Umuh veya umuk hava en sevilen ve verimli olarak en fazla iş görülen havadır. Güneş yakıcı değildir veya hava parçalı bulutludur. Nem oranı düşüktür. Hava çok sakindir ve hafif de bir esinti vardır. Böyle havalarda insanlar da şenliklidir. Öteki havalarda ise gerilim daha fazladır.
Köyde mart ve nisan aylarıyla ilgili bazı inanışlar vardır. Nisan ayı “abrul” diye bilinir. “Nisan’ın beşinde kar yağar.” denir. Demek ki bir zamanlar böyle bir şey yaşanmış ki bu söz zihinlere kazınmış. 30 Mart’ta yağan karın fındığı yaktığını ve o sene bahçelere hiç girilmediğini biz dahi gördük. Yine “Mart ayı iyi giderse rençberlik çok olur, yoksa olmaz” denir.
Köyde olağanüstü türden hava olaylarının çok fazla olduğunu hatırlamıyorum. Fakat bir keresinde fırtına çıktığını ve o fırtınada birçok ağacın yıkıldığını hatırlıyorum. O gece babannemle ikimiz eski ahşap evin içindeki halıları tutuyorduk. Tahtaların arasından, bulduğu bir boşluktan içeriye hücum eden rüzgâr bize çok güç zamanlar yaşatmıştı. Meğer bu bir hortum imiş. Bunu daha sonra öğrendim. Ertesi gün de sabahleyin epey dolu yağmış. Köylü neredeyse hayatından ümidini kesmiş. Hatta Emin Dedem, “Camiye gidelim. Öleceksen caminin içinde ölelim.” demiş.
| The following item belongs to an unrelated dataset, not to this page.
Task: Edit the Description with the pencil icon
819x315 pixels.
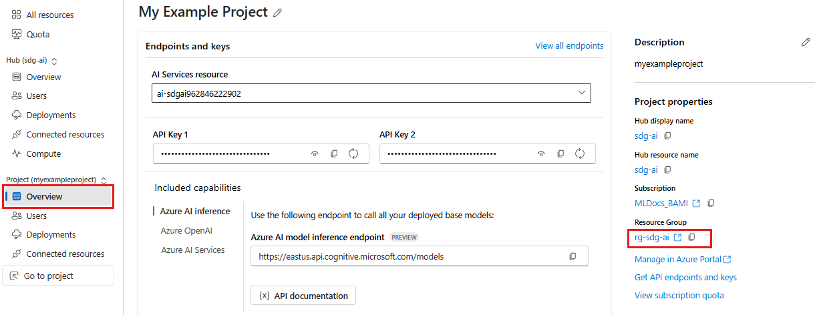Action: point(806,42)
“5 Şubat” zemherinin çıkışı olarak kabul edilir. Zemheri en soğuk aydır ve onunla ilgili atsözleri kültürümüzü adetâ süsler. “Kork zemherinin beşinden, öküzü ayırır eşinden!” bunlardan birisidir. Zemherinin 5 Şubat’ta sona erdiğini söyledik. “6 Şubat” hamsinin ilk günüdür. Şubatın ilk haftası fırtınalı geçer. Halk inanışına göre zemheri çıkmak istemez, hamsin de girmek ister. Fırtına bu kavgadan ötürü ortaya çıkar.
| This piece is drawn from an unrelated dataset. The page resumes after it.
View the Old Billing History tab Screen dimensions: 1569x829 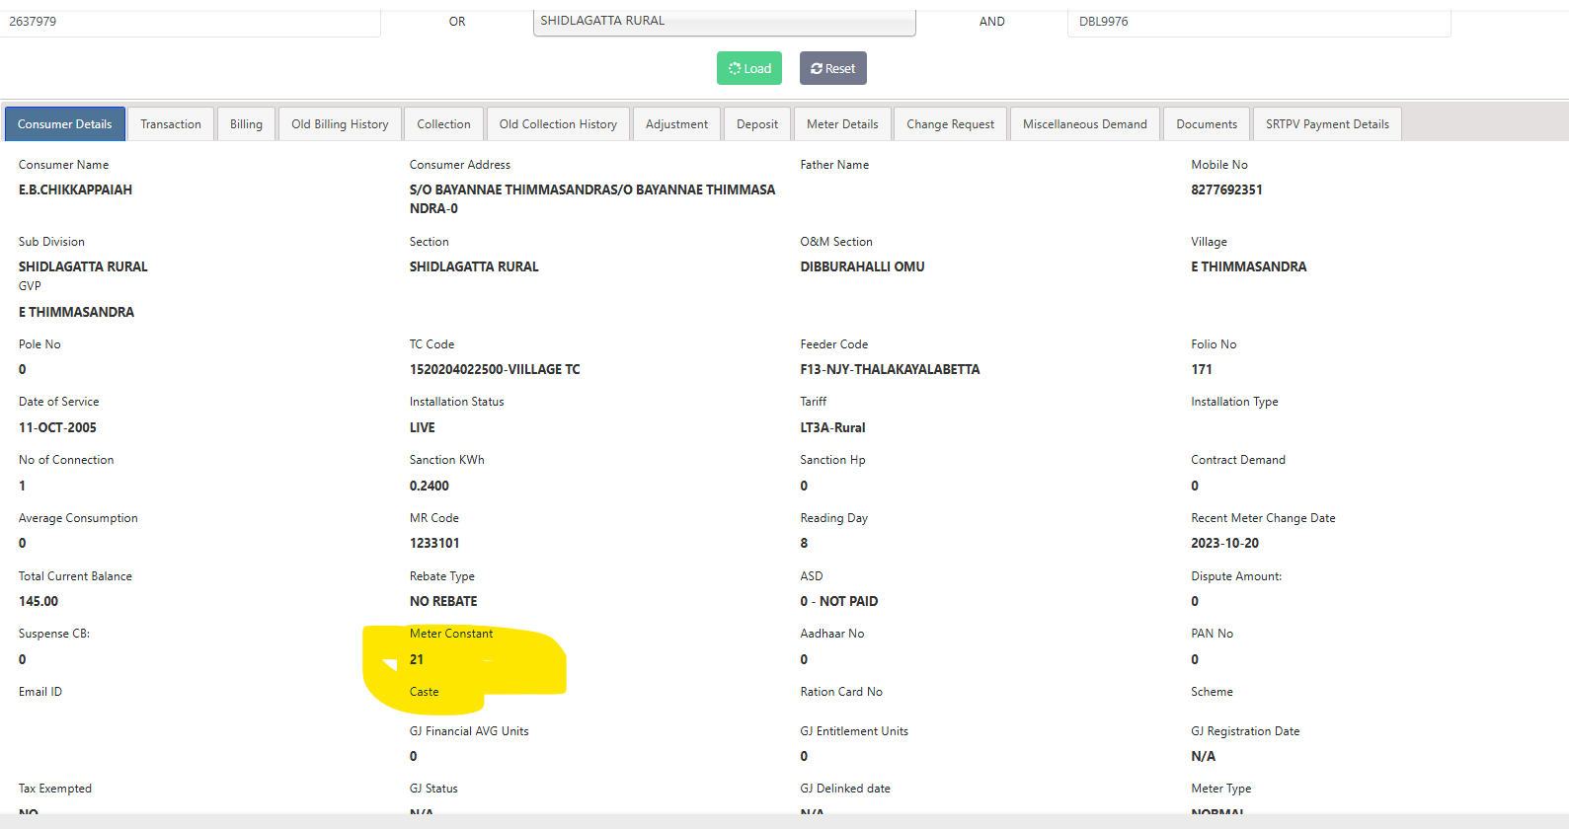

14 Mart Karakış’ın başlangıcı kabul edilir. Daha sonra Zemheri, Gücük ve Mart ayı gelir. Zemheri, Ocak ayını gücük ayı ise Şubat ayını karşılar. Millet mart ayı için “Mart ayı dert ayı!” der. Yine bu aydaki hava değişimini, durumunu, havadaki gel-gitleri anlatmak için “Camışlar (Kömüşler) çorağa yatmış. Hem yatmış hem de güneş açmış.” denir. Aslında bu söz köyde bir zamanlar çok fazla bulunan, bugün ise neredeyse hç kalmayan camışların (kömüşlerin) hatırasını taşır. Yine bizim köyde hava durumu için rahmetli Çavuş Dedemin anlattığı ve annemin naklettiği şöyle bir hikâye vardır:
Adamın biri köyde kara kıştan iyice bunalmış. Hayvanların yemi, otu, her şeyi bitmiş. Onun da bir kızı varmış. Köyde yaşayan gavurlardan birine kızını vermek şartıyla hayvanları için yiyecek temin etmek üzere anlaşmaya niyetlenmiş. Bir gün havaları değiştiren, baharı müjdeleyen bir rüzgâr esmeye başlamış. Adam bunun üzerine çok sevinmiş ve “Es vade yeli es, gavurdan kısmeetimi kes!” demiş. Bu küçük hikâye havaların değişimi anlatmak üzere söylenir.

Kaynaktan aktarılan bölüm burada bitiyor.